— TASK —
Return the following entries exactly, word for word.

========

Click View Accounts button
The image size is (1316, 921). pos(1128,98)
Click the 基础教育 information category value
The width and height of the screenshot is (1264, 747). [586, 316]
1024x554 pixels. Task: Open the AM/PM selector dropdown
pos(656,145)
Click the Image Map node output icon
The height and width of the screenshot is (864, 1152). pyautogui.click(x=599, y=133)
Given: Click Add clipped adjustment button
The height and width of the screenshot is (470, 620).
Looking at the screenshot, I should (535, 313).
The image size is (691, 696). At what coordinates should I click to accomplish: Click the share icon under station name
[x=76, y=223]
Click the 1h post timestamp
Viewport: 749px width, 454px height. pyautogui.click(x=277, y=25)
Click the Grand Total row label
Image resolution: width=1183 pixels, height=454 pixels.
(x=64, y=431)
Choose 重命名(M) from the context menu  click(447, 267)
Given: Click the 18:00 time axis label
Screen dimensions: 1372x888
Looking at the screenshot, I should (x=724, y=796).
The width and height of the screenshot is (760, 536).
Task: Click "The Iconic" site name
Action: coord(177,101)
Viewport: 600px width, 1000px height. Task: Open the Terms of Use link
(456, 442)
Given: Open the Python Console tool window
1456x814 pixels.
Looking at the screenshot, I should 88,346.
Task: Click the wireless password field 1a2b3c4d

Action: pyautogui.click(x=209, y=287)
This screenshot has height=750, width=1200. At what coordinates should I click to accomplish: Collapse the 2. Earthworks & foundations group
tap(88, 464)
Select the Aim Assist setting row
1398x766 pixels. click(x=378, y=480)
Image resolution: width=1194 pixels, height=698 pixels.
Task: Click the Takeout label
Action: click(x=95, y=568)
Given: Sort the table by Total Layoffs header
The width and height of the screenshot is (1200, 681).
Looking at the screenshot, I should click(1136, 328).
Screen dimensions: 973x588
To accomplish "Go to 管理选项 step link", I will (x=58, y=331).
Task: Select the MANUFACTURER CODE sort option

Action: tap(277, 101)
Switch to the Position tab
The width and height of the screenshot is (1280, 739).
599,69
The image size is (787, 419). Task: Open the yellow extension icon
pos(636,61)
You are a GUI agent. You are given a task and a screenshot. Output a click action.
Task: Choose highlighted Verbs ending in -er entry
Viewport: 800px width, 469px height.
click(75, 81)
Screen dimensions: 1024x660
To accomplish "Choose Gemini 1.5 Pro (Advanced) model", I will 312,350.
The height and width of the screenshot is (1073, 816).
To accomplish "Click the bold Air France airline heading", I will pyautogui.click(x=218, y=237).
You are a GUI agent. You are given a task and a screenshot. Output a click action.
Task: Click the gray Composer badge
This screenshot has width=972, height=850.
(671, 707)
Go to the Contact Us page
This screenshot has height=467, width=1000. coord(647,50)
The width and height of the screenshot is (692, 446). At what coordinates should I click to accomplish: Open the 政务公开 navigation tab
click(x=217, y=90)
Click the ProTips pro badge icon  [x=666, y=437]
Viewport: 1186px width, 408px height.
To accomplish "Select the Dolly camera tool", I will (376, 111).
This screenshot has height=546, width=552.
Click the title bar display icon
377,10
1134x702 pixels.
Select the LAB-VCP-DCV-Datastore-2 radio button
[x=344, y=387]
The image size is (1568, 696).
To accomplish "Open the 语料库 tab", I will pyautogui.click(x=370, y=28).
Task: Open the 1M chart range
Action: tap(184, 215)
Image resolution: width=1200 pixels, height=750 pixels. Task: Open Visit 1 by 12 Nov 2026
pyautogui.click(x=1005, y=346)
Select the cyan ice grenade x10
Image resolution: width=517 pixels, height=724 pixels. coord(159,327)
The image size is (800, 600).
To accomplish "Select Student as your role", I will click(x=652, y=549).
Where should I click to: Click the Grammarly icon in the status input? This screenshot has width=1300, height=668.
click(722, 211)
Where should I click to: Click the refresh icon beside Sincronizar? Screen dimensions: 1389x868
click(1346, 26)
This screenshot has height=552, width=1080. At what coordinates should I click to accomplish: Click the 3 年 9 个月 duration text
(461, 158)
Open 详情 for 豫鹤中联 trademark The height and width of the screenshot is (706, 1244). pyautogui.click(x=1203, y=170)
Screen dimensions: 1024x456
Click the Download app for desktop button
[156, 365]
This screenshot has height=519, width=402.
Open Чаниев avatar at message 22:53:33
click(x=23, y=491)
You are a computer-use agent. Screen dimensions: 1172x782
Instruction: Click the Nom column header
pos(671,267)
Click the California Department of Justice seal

========

— ANSWER TO THE EXERCISE —
Click View Accounts button
The image size is (1316, 921). pos(1128,98)
Click the 基础教育 information category value
The width and height of the screenshot is (1264, 747). [586, 316]
1024x554 pixels. Task: Open the AM/PM selector dropdown
pos(656,145)
Click the Image Map node output icon
The height and width of the screenshot is (864, 1152). pyautogui.click(x=599, y=133)
Given: Click Add clipped adjustment button
The height and width of the screenshot is (470, 620).
Looking at the screenshot, I should (535, 313).
The image size is (691, 696). At what coordinates should I click to accomplish: Click the share icon under station name
[x=76, y=223]
Click the 1h post timestamp
Viewport: 749px width, 454px height. pyautogui.click(x=277, y=25)
Click the Grand Total row label
Image resolution: width=1183 pixels, height=454 pixels.
(x=64, y=431)
Choose 重命名(M) from the context menu  click(447, 267)
Given: Click the 18:00 time axis label
Screen dimensions: 1372x888
Looking at the screenshot, I should (x=724, y=796).
The width and height of the screenshot is (760, 536).
Task: Click "The Iconic" site name
Action: coord(177,101)
Viewport: 600px width, 1000px height. Task: Open the Terms of Use link
(456, 442)
Given: Open the Python Console tool window
1456x814 pixels.
Looking at the screenshot, I should 88,346.
Task: Click the wireless password field 1a2b3c4d

Action: pyautogui.click(x=209, y=287)
This screenshot has height=750, width=1200. At what coordinates should I click to accomplish: Collapse the 2. Earthworks & foundations group
tap(88, 464)
Select the Aim Assist setting row
1398x766 pixels. click(x=378, y=480)
Image resolution: width=1194 pixels, height=698 pixels.
Task: Click the Takeout label
Action: click(x=95, y=568)
Given: Sort the table by Total Layoffs header
The width and height of the screenshot is (1200, 681).
Looking at the screenshot, I should click(1136, 328).
Screen dimensions: 973x588
To accomplish "Go to 管理选项 step link", I will (x=58, y=331).
Task: Select the MANUFACTURER CODE sort option

Action: tap(277, 101)
Switch to the Position tab
The width and height of the screenshot is (1280, 739).
599,69
The image size is (787, 419). Task: Open the yellow extension icon
pos(636,61)
You are a GUI agent. You are given a task and a screenshot. Output a click action.
Task: Choose highlighted Verbs ending in -er entry
Viewport: 800px width, 469px height.
click(75, 81)
Screen dimensions: 1024x660
To accomplish "Choose Gemini 1.5 Pro (Advanced) model", I will 312,350.
The height and width of the screenshot is (1073, 816).
To accomplish "Click the bold Air France airline heading", I will pyautogui.click(x=218, y=237).
You are a GUI agent. You are given a task and a screenshot. Output a click action.
Task: Click the gray Composer badge
This screenshot has width=972, height=850.
(671, 707)
Go to the Contact Us page
This screenshot has height=467, width=1000. coord(647,50)
The width and height of the screenshot is (692, 446). At what coordinates should I click to accomplish: Open the 政务公开 navigation tab
click(x=217, y=90)
Click the ProTips pro badge icon  [x=666, y=437]
Viewport: 1186px width, 408px height.
To accomplish "Select the Dolly camera tool", I will (376, 111).
This screenshot has height=546, width=552.
Click the title bar display icon
377,10
1134x702 pixels.
Select the LAB-VCP-DCV-Datastore-2 radio button
[x=344, y=387]
The image size is (1568, 696).
To accomplish "Open the 语料库 tab", I will pyautogui.click(x=370, y=28).
Task: Open the 1M chart range
Action: tap(184, 215)
Image resolution: width=1200 pixels, height=750 pixels. Task: Open Visit 1 by 12 Nov 2026
pyautogui.click(x=1005, y=346)
Select the cyan ice grenade x10
Image resolution: width=517 pixels, height=724 pixels. coord(159,327)
The image size is (800, 600).
To accomplish "Select Student as your role", I will click(x=652, y=549).
Where should I click to: Click the Grammarly icon in the status input? This screenshot has width=1300, height=668.
click(722, 211)
Where should I click to: Click the refresh icon beside Sincronizar? Screen dimensions: 1389x868
click(1346, 26)
This screenshot has height=552, width=1080. At what coordinates should I click to accomplish: Click the 3 年 9 个月 duration text
(461, 158)
Open 详情 for 豫鹤中联 trademark The height and width of the screenshot is (706, 1244). pyautogui.click(x=1203, y=170)
Screen dimensions: 1024x456
Click the Download app for desktop button
[156, 365]
This screenshot has height=519, width=402.
Open Чаниев avatar at message 22:53:33
click(x=23, y=491)
You are a computer-use agent. Screen dimensions: 1172x782
Instruction: Click the Nom column header
pos(671,267)
Click the California Department of Justice seal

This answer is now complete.